◆ EXTRACT
* begin *
Installation view of some of the works featured in the exhibition, Estevan Art Gallery & Museum, Laying Claim, July 28 - September 1, 2017.

Laying Claim

Featuring the works of Amalie Atkins, Evelyn Spice Cherry, Nida Home Doherty, Clark Ferguson, Tasha Hubbard, Jessica MacCormack & Alexus Young, and Brian Stockton

Curated by Amber Christensen

Laying Claim is an exhibition that brings together film and video works made by artists who live(d) within, or whose work responds, in some way, to the geographical, socio-political-cultural space t sometimes referred to as Saskatchewan1. Partly a selective survey of film and video practices that spans from the 1940s to contemporary works, this exhibition also proposes to create a space for the critical exploration of regionalism and the construction/deconstruction/reconstruction of regional identities.

Saskatchewan’s borders are inclusive of Treaties 2, 4, 5, 6, 8 and 10 territories.[1] The Estevan and Art Gallery & Museum and exhibition are located on Treaty 4 and is the traditional territory of Cree, Anishinaabeg, and Assiniboine peoples and is closely adjacent to Treaty 2, which is the traditional territory of Anishinaabeg, Cree, Oji-Cree, Assiniboine, Dakota and Dene people.[2]

I am, myself, a non-indigenous person of mixed European background (German, English, Russian-Mennonite, Danish) and though born in Winnipeg, I only spent a few weeks there before my family moved back to Saskatchewan. I was raised in various places all around the province by parents with strong agrarian familial ties, though they were some of the first of their family to leave the farm for the city. I have been wanderer in much of adulthood, returning and leaving to Saskatchewan many times, and currently I live in Brandon, Manitoba. But if someone asks me where my home is, my answer is always Saskatchewan.
* end *
◆ DATA LINES
* begin *
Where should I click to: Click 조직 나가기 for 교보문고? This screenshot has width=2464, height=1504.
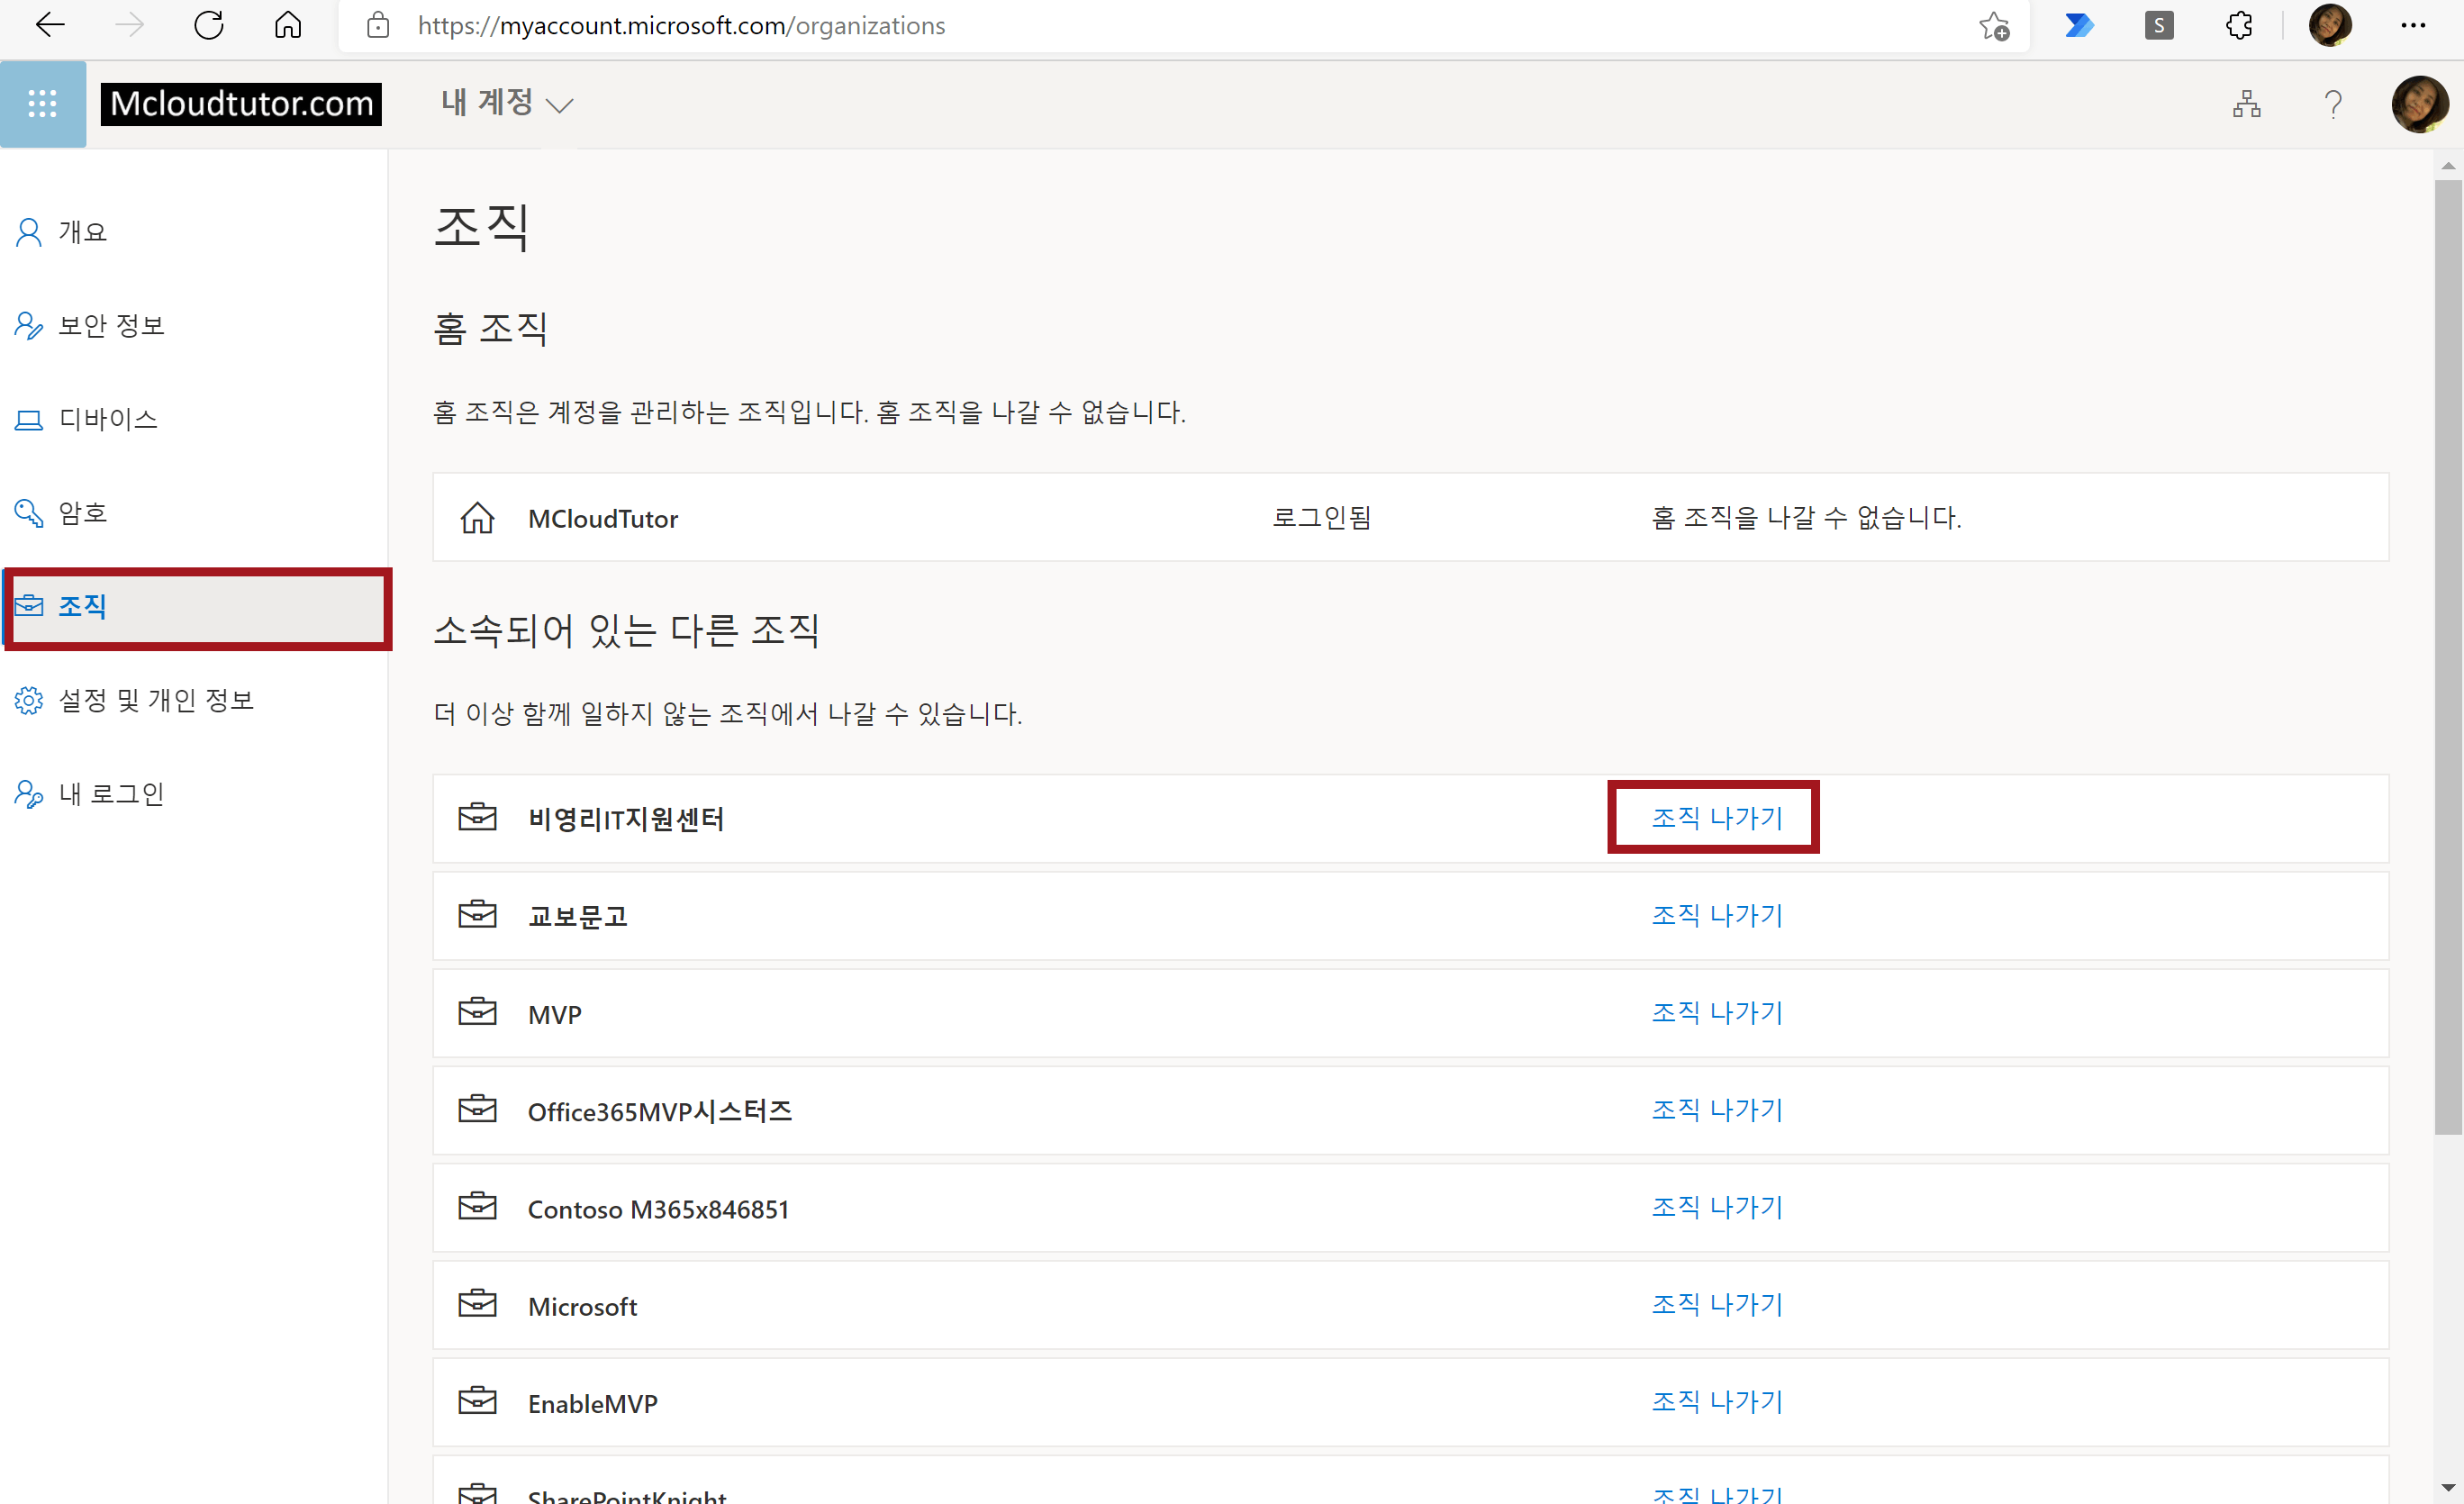click(1716, 915)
* end *
◆ WHAT IS NEEDED
Copy the Laying Claim text from "Curated by Amber" to "of regional identities.", changing "exhibition" to "show". The data above stands apart from the Laying Claim text.

◆ FINISHED ANSWER
Curated by Amber Christensen

Laying Claim is an show that brings together film and video works made by artists who live(d) within, or whose work responds, in some way, to the geographical, socio-political-cultural space t sometimes referred to as Saskatchewan1. Partly a selective survey of film and video practices that spans from the 1940s to contemporary works, this show also proposes to create a space for the critical exploration of regionalism and the construction/deconstruction/reconstruction of regional identities.